UPDATE: replicating ids 6 times:
In [172]: %paste
data = """\
id
1
2
3
"""
df = pd.read_csv(io.StringIO(data))
# repeat each ID 6 times
df = pd.DataFrame(df['id'].tolist()*6, columns=['id'])
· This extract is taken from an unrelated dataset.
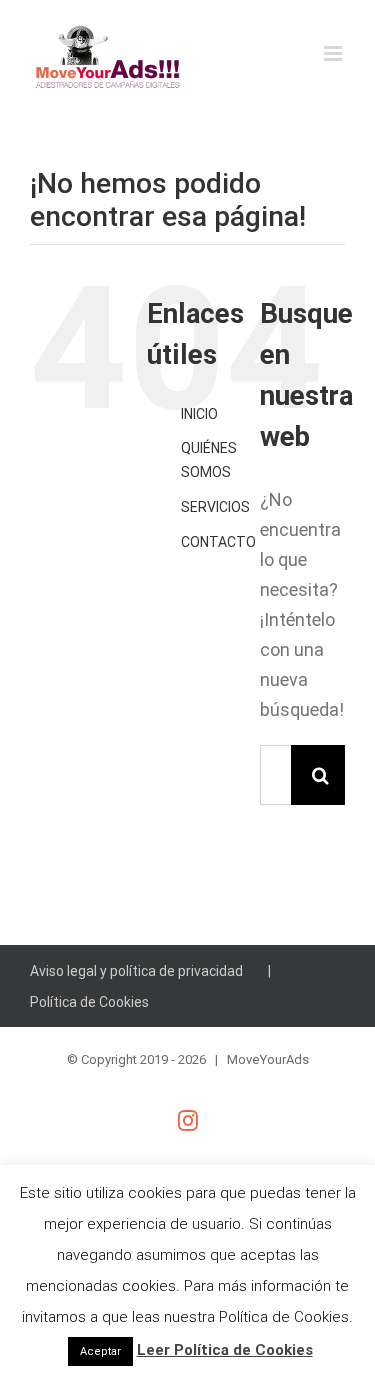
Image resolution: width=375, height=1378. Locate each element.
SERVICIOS (215, 507)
start_date = pd.to_datetime('2015-01-01')
df['date'] = start_date
df['date'] = df.groupby('id', as_index=False)\
.transform(lambda x: pd.date_range(start_date,
freq='1D',
periods=len(x)))
df.sort_values(by=['id','date'])
## -- End pasted text --
Out[172]:
id date
0 1 2015-01-01
3 1 2015-01-02
6 1 2015-01-03
9 1 2015-01-04
12 1 2015-01-05
15 1 2015-01-06
1 2 2015-01-01
4 2 2015-01-02
7 2 2015-01-03
10 2 2015-01-04
13 2 2015-01-05
16 2 2015-01-06
2 3 2015-01-01
5 3 2015-01-02
8 3 2015-01-03
11 3 2015-01-04
14 3 2015-01-05
17 3 2015-01-06
OLD more generic answer:
prepare sample DF:
start_date = pd.to_datetime('2015-01-01')
data = """\
id
1
2
2
3
1
2
3
2
1
"""
df = pd.read_csv(io.StringIO(data))
In [200]: df
Out[200]:
id
0 1
1 2
2 2
3 3
4 1
5 2
6 3
7 2
8 1
Solution:
In [201]: %paste
df['date'] = start_date
df['date'] = df.groupby('id', as_index=False)\
.transform(lambda x: pd.date_range(start_date,
freq='1D',
periods=len(x)))
## -- End pasted text --
In [202]: df
Out[202]:
id date
0 1 2015-01-01
1 2 2015-01-01
2 2 2015-01-02
3 3 2015-01-01
4 1 2015-01-02
5 2 2015-01-03
6 3 2015-01-02
7 2 2015-01-04
8 1 2015-01-03
Sorted:
In [203]: df.sort_values(by='id')
Out[203]:
id date
0 1 2015-01-01
4 1 2015-01-02
8 1 2015-01-03
1 2 2015-01-01
2 2 2015-01-02
5 2 2015-01-03
7 2 2015-01-04
3 3 2015-01-01
6 3 2015-01-02
A rather straightforward numpy approach, making use of repeat and tile:
import numpy as np
import pandas as pd
N = 3 # arbitrary number of IDs/dates
ID = np.arange(N) + 1
dates = pd.date_range('20160101', periods=N)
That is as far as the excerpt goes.